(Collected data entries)
********
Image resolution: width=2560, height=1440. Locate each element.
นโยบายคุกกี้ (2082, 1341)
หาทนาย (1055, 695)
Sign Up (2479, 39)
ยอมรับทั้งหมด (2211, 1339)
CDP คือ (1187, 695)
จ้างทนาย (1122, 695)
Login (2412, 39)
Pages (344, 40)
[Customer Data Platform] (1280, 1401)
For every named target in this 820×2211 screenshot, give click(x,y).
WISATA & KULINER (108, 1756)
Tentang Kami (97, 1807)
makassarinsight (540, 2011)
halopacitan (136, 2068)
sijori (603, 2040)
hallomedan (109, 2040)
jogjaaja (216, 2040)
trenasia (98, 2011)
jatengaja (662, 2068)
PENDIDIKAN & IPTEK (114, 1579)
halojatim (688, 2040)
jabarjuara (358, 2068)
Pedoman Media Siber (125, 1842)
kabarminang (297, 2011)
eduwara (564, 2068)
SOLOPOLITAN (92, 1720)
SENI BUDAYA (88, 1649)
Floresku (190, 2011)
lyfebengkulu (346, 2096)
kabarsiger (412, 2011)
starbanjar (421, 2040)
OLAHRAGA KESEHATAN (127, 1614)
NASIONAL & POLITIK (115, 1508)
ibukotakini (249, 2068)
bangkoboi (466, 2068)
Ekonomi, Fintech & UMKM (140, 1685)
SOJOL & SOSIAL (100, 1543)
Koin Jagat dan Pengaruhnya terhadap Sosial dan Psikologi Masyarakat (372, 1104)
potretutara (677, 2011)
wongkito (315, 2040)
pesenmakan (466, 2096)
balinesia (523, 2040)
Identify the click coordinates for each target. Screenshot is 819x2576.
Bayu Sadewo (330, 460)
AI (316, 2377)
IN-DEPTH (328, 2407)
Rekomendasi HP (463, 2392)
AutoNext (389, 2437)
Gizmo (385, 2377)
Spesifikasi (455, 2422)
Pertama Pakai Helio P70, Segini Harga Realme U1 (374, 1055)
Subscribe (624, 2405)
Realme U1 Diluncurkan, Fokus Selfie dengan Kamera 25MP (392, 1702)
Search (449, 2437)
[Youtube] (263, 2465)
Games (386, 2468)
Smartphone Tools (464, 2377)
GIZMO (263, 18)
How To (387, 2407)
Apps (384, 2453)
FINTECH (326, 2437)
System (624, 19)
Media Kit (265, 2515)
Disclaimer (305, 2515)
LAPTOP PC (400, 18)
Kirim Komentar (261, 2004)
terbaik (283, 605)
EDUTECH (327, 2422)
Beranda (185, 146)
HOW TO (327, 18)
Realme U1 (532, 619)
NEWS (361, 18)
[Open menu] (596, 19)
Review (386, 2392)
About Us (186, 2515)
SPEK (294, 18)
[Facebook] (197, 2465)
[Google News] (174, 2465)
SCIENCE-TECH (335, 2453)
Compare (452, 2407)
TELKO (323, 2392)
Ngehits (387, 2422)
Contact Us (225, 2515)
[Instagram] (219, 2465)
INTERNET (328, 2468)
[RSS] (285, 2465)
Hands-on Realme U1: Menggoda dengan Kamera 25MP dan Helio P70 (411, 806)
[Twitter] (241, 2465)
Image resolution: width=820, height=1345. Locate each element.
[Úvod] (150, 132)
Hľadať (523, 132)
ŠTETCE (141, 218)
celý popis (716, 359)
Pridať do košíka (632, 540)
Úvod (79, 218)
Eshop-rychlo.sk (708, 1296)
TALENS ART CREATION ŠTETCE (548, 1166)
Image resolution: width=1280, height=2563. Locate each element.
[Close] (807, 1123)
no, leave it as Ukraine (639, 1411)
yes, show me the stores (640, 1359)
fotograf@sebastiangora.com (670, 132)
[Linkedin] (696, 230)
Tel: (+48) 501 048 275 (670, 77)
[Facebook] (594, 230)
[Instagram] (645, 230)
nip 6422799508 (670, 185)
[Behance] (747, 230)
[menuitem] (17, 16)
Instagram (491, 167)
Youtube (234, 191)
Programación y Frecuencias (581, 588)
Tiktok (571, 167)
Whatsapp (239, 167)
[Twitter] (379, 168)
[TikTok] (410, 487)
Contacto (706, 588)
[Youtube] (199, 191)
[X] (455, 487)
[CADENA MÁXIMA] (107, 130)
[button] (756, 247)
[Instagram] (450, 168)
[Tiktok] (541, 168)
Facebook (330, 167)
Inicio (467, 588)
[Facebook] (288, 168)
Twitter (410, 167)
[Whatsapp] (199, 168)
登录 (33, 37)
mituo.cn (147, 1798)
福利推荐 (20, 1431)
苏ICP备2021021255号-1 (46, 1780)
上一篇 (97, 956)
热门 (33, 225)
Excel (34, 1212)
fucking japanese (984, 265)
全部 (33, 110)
********
**WHAT YOU ARE ASKED TO DO:** Output the entries above word for word.

**RESPONSE AREA:**
Image resolution: width=2560, height=1440. Locate each element.
นโยบายคุกกี้ (2082, 1341)
หาทนาย (1055, 695)
Sign Up (2479, 39)
ยอมรับทั้งหมด (2211, 1339)
CDP คือ (1187, 695)
จ้างทนาย (1122, 695)
Login (2412, 39)
Pages (344, 40)
[Customer Data Platform] (1280, 1401)
For every named target in this 820×2211 screenshot, give click(x,y).
WISATA & KULINER (108, 1756)
Tentang Kami (97, 1807)
makassarinsight (540, 2011)
halopacitan (136, 2068)
sijori (603, 2040)
hallomedan (109, 2040)
jogjaaja (216, 2040)
trenasia (98, 2011)
jatengaja (662, 2068)
PENDIDIKAN & IPTEK (114, 1579)
halojatim (688, 2040)
jabarjuara (358, 2068)
Pedoman Media Siber (125, 1842)
kabarminang (297, 2011)
eduwara (564, 2068)
SOLOPOLITAN (92, 1720)
SENI BUDAYA (88, 1649)
Floresku (190, 2011)
lyfebengkulu (346, 2096)
kabarsiger (412, 2011)
starbanjar (421, 2040)
OLAHRAGA KESEHATAN (127, 1614)
NASIONAL & POLITIK (115, 1508)
ibukotakini (249, 2068)
bangkoboi (466, 2068)
Ekonomi, Fintech & UMKM (140, 1685)
SOJOL & SOSIAL (100, 1543)
Koin Jagat dan Pengaruhnya terhadap Sosial dan Psikologi Masyarakat (372, 1104)
potretutara (677, 2011)
wongkito (315, 2040)
pesenmakan (466, 2096)
balinesia (523, 2040)
Identify the click coordinates for each target. Screenshot is 819x2576.
Bayu Sadewo (330, 460)
AI (316, 2377)
IN-DEPTH (328, 2407)
Rekomendasi HP (463, 2392)
AutoNext (389, 2437)
Gizmo (385, 2377)
Spesifikasi (455, 2422)
Pertama Pakai Helio P70, Segini Harga Realme U1 (374, 1055)
Subscribe (624, 2405)
Realme U1 Diluncurkan, Fokus Selfie dengan Kamera 25MP (392, 1702)
Search (449, 2437)
[Youtube] (263, 2465)
Games (386, 2468)
Smartphone Tools (464, 2377)
GIZMO (263, 18)
How To (387, 2407)
Apps (384, 2453)
FINTECH (326, 2437)
System (624, 19)
Media Kit (265, 2515)
Disclaimer (305, 2515)
LAPTOP PC (400, 18)
Kirim Komentar (261, 2004)
terbaik (283, 605)
EDUTECH (327, 2422)
Beranda (185, 146)
HOW TO (327, 18)
Realme U1 (532, 619)
NEWS (361, 18)
[Open menu] (596, 19)
Review (386, 2392)
About Us (186, 2515)
SPEK (294, 18)
[Facebook] (197, 2465)
[Google News] (174, 2465)
SCIENCE-TECH (335, 2453)
Compare (452, 2407)
TELKO (323, 2392)
Ngehits (387, 2422)
Contact Us (225, 2515)
[Instagram] (219, 2465)
INTERNET (328, 2468)
[RSS] (285, 2465)
Hands-on Realme U1: Menggoda dengan Kamera 25MP dan Helio P70 (411, 806)
[Twitter] (241, 2465)
Image resolution: width=820, height=1345. Locate each element.
[Úvod] (150, 132)
Hľadať (523, 132)
ŠTETCE (141, 218)
celý popis (716, 359)
Pridať do košíka (632, 540)
Úvod (79, 218)
Eshop-rychlo.sk (708, 1296)
TALENS ART CREATION ŠTETCE (548, 1166)
Image resolution: width=1280, height=2563. Locate each element.
[Close] (807, 1123)
no, leave it as Ukraine (639, 1411)
yes, show me the stores (640, 1359)
fotograf@sebastiangora.com (670, 132)
[Linkedin] (696, 230)
Tel: (+48) 501 048 275 (670, 77)
[Facebook] (594, 230)
[Instagram] (645, 230)
nip 6422799508 (670, 185)
[Behance] (747, 230)
[menuitem] (17, 16)
Instagram (491, 167)
Youtube (234, 191)
Programación y Frecuencias (581, 588)
Tiktok (571, 167)
Whatsapp (239, 167)
[Twitter] (379, 168)
[TikTok] (410, 487)
Contacto (706, 588)
[Youtube] (199, 191)
[X] (455, 487)
[CADENA MÁXIMA] (107, 130)
[button] (756, 247)
[Instagram] (450, 168)
[Tiktok] (541, 168)
Facebook (330, 167)
Inicio (467, 588)
[Facebook] (288, 168)
Twitter (410, 167)
[Whatsapp] (199, 168)
登录 (33, 37)
mituo.cn (147, 1798)
福利推荐 (20, 1431)
苏ICP备2021021255号-1 (46, 1780)
上一篇 (97, 956)
热门 (33, 225)
Excel (34, 1212)
fucking japanese (984, 265)
全部 (33, 110)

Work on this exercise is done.